START TASK INPUTS

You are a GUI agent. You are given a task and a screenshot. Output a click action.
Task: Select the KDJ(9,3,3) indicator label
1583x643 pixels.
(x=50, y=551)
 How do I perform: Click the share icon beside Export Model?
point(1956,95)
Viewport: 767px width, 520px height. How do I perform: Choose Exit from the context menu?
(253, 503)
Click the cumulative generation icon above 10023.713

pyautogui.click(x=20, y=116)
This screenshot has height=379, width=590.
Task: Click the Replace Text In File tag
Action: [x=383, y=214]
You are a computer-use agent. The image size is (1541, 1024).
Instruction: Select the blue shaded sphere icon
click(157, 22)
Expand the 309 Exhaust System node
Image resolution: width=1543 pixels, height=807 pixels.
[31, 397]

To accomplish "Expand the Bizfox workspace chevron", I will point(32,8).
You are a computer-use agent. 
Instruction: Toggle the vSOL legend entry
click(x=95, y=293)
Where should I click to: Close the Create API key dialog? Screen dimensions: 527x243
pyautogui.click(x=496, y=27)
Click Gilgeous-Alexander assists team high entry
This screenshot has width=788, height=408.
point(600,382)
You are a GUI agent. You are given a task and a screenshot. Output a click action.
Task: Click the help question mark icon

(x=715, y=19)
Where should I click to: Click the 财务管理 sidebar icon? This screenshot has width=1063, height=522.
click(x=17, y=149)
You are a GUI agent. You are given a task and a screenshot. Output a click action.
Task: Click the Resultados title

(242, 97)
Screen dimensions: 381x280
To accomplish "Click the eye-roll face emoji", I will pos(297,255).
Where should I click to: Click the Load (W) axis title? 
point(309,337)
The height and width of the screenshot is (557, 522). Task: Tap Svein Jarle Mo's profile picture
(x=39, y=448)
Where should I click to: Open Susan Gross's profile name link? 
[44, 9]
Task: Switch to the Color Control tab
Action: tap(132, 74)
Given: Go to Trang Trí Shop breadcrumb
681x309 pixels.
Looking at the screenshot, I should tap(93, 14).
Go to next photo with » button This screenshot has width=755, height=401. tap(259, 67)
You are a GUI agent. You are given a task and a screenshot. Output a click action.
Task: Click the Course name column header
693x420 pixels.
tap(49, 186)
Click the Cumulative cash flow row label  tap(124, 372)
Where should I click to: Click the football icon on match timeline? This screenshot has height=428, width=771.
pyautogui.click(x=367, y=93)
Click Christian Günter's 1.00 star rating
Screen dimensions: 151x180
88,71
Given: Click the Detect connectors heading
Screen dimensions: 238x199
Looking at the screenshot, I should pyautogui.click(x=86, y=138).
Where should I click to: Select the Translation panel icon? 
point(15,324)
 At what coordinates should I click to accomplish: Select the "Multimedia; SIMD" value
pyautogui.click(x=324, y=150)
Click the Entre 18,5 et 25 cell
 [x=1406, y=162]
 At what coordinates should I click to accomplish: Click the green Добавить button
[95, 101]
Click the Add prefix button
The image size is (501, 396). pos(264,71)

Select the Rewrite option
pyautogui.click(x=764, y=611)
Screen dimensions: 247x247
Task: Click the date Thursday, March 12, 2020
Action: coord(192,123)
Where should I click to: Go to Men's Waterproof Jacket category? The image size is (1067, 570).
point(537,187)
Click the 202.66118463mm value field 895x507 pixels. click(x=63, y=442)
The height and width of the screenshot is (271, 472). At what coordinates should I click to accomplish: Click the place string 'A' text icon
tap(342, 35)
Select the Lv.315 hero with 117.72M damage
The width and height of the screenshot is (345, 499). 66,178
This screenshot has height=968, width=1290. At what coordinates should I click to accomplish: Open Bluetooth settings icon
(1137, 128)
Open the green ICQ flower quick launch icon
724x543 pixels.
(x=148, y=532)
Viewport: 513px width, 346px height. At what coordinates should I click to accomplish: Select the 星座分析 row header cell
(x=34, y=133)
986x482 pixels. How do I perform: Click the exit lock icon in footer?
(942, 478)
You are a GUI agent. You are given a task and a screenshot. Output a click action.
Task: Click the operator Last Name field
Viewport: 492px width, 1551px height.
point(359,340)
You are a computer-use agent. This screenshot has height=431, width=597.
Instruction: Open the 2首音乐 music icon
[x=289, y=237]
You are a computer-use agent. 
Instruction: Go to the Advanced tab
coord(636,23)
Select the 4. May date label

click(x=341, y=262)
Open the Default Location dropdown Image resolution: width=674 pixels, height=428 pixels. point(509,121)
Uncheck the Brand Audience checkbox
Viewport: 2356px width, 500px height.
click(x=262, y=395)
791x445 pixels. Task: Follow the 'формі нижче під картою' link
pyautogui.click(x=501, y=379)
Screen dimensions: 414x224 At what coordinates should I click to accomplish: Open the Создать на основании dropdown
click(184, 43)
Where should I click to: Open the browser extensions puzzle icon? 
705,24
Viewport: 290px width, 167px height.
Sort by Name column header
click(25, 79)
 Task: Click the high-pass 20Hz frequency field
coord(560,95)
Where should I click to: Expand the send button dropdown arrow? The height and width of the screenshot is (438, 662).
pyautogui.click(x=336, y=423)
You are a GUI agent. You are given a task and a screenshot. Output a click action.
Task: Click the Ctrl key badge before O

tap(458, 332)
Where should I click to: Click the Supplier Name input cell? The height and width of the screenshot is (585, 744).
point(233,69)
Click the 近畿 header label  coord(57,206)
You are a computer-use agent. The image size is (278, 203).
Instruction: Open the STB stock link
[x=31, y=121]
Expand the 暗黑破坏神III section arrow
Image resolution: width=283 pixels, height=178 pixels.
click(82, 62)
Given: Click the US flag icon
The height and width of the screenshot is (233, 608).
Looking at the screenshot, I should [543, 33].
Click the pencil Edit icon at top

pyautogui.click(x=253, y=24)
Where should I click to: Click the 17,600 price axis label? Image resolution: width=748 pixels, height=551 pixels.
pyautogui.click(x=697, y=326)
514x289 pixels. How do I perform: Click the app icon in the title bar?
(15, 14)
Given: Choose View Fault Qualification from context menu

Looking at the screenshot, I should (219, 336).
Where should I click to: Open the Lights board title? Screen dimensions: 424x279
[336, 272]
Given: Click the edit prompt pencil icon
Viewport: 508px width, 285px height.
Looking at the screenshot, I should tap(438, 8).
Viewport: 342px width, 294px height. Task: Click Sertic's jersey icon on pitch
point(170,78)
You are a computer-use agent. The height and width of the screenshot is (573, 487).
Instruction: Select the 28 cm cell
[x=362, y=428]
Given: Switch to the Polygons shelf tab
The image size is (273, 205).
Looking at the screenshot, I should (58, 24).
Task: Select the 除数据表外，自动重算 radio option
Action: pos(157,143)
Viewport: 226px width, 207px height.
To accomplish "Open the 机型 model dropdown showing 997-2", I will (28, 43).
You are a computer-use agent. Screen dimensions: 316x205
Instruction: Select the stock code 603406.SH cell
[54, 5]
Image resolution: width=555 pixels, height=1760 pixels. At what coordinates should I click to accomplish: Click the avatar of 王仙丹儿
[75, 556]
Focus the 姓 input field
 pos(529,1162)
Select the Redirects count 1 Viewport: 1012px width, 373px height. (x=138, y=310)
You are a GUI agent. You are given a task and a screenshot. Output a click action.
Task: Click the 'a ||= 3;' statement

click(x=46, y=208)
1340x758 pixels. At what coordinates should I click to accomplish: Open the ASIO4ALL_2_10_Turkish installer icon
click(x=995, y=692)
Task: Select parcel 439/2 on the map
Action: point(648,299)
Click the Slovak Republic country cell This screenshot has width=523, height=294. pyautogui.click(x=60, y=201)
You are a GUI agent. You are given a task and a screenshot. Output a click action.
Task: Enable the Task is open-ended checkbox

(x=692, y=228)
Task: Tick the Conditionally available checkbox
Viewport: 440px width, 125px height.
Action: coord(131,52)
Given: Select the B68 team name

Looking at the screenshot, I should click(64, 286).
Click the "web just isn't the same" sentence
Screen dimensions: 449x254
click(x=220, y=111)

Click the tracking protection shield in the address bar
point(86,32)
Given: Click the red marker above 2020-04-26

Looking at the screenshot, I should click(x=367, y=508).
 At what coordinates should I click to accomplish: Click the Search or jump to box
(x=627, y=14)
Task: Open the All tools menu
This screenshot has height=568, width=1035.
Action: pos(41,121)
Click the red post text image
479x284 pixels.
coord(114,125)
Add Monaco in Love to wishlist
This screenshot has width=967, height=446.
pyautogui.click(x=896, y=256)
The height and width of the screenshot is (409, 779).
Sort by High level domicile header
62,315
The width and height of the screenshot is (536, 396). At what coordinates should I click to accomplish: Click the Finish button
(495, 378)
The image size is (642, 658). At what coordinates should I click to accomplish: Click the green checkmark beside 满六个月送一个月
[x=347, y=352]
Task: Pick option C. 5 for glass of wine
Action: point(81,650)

END TASK INPUTS

WORK TO BE COMPLETED:
The answer is the run of lines above from the line containing "514x289 pixels. How" through the line containing "You are a computer-use agent. Screen", copied exactly and alone.

YOUR SOLUTION:
514x289 pixels. How do I perform: Click the app icon in the title bar?
(15, 14)
Given: Choose View Fault Qualification from context menu

Looking at the screenshot, I should (219, 336).
Where should I click to: Open the Lights board title? Screen dimensions: 424x279
[336, 272]
Given: Click the edit prompt pencil icon
Viewport: 508px width, 285px height.
Looking at the screenshot, I should tap(438, 8).
Viewport: 342px width, 294px height. Task: Click Sertic's jersey icon on pitch
point(170,78)
You are a computer-use agent. The height and width of the screenshot is (573, 487).
Instruction: Select the 28 cm cell
[x=362, y=428]
Given: Switch to the Polygons shelf tab
The image size is (273, 205).
Looking at the screenshot, I should (58, 24).
Task: Select the 除数据表外，自动重算 radio option
Action: pos(157,143)
Viewport: 226px width, 207px height.
To accomplish "Open the 机型 model dropdown showing 997-2", I will (28, 43).
You are a computer-use agent. Screen dimensions: 316x205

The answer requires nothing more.